The first DDF was naturally held in Ottawa in April 1933 on Shakespeare’s birthday, with companies from eight provinces presenting one-act plays and excerpts from full-length plays. The first 5 festivals (Apr 1933-37) were held in Ottawa, after which they rotated among different cities.

The DDF played a role in the construction of a national identity and a national theatre through its insistence on retaining a bilingual mandate, and fostering the writing of original plays and providing coast-to-coast training for hundreds of career-oriented actors, directors and technicians. However, it also fostered a conservative approach to theatre, favouring productions of foreign plays and discouraging the participation of politically or socially disruptive plays. But this also led to remarkable standards, and attracted loyal and fashionable audiences. By the 1950s, the social aspects of the annual competition had almost eclipsed the plays, with balls and receptions, and dinner parties in formal attire.
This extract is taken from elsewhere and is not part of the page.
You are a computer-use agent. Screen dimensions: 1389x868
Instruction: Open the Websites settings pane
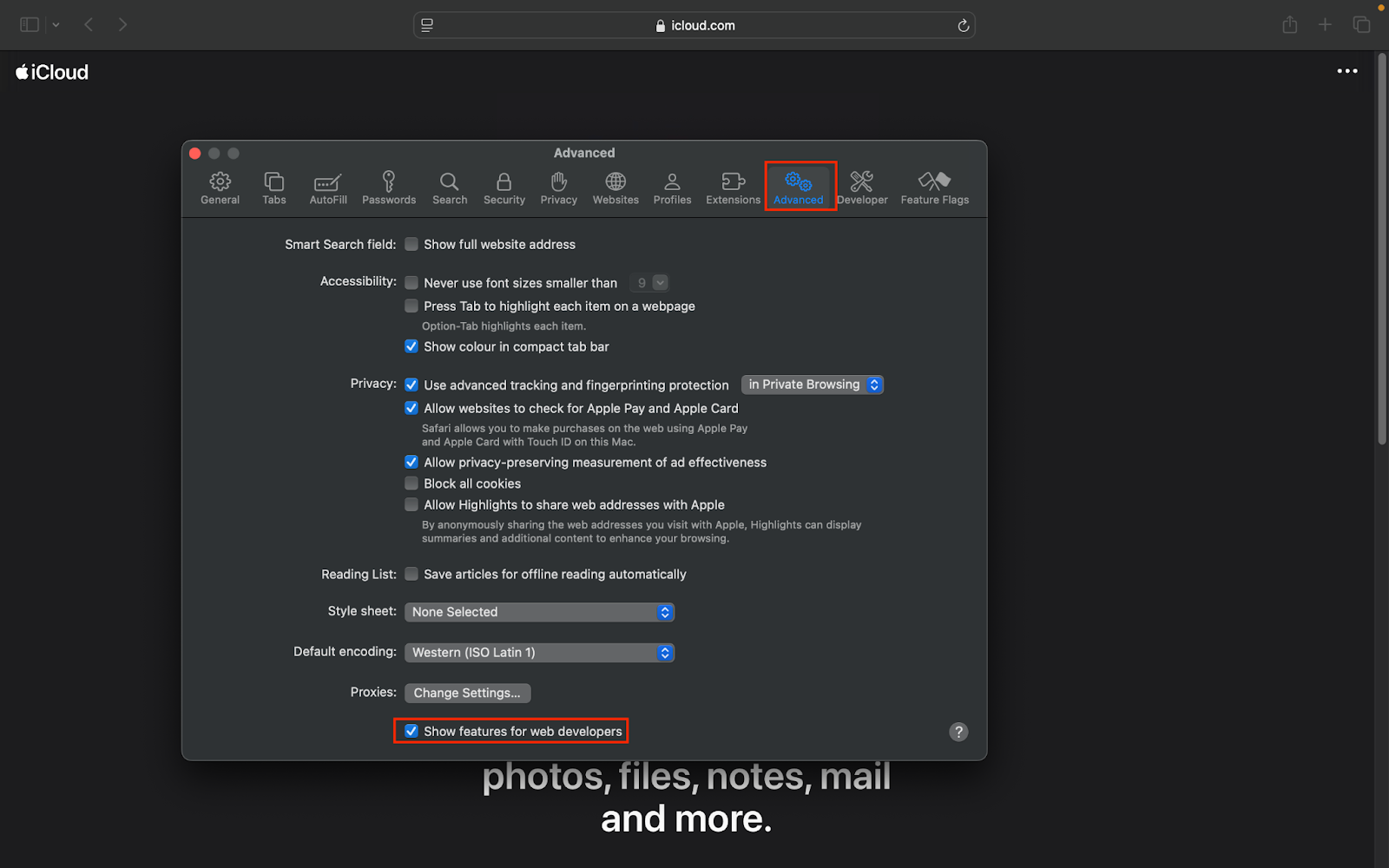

The DDF was suspended during the Second World War and once it was resumed following the war, the development of professional theatres began to challenge the primacy of the DDF in the theatre culture of Canada. Professional actors no longer worked in amateur productions, and the newly formed Canada Council started in 1957 funded only professional involvement. Recurring financial problems necessitated the controversial patronage of Calvert's Distillers (1952–60) and the Canadian Association of Broadcasters (1961–65), which in turn allowed an Ottawa office and the hiring of a permanent director. From 1960 Canadians were engaged to adjudicate preliminary runoffs and, after 1965, the finals as well. There was a massive success with the All Canadian Festival during centennial year, but this didn't help with the DDF's growing debt.

In 1970 the DDF was renamed Theatre Canada, showcasing amateur productions without the element of competition, but, these fringe-like innovations were cancelled in 1973 for financial reasons. By 1978 the Ottawa office had closed, and with it the DDF.

== Rules and operation ==

As of 1937, a regional contest was held in 11 divisions to elect finalists to take part in the national final competition. The divisions were Nova Scotia and PEI, New-Brunswick, Eastern Quebec, Western Quebec, Eastern Ontario, Western Ontario, Saskatchewan, Manitoba, Alberta and British-Columbia. Registration cost was $20 per company. Each regional finalist would also win a grant; $150 for New Brunswick and Nova Scotia, $200 for Manitoba, $300 for Alberta, $350 for Saskatchewan, $400 for British-Columbia.

== Epilogue ==

After the collapse of Theatre Canada, Canada's amateur theatre was represented, both in
Canada and internationally, by the National Multicultural Theatre Association (1975–1987).

==References and notes==

1. Herbert Whittaker, The Oxford Companion to Canadian Theatre. Toronto: Oxford, 1989.

2. Betty Lee. Love and Whiskey: The Story of the Dominion Drama Festival. Toronto: McClelland and Stewart, 1973.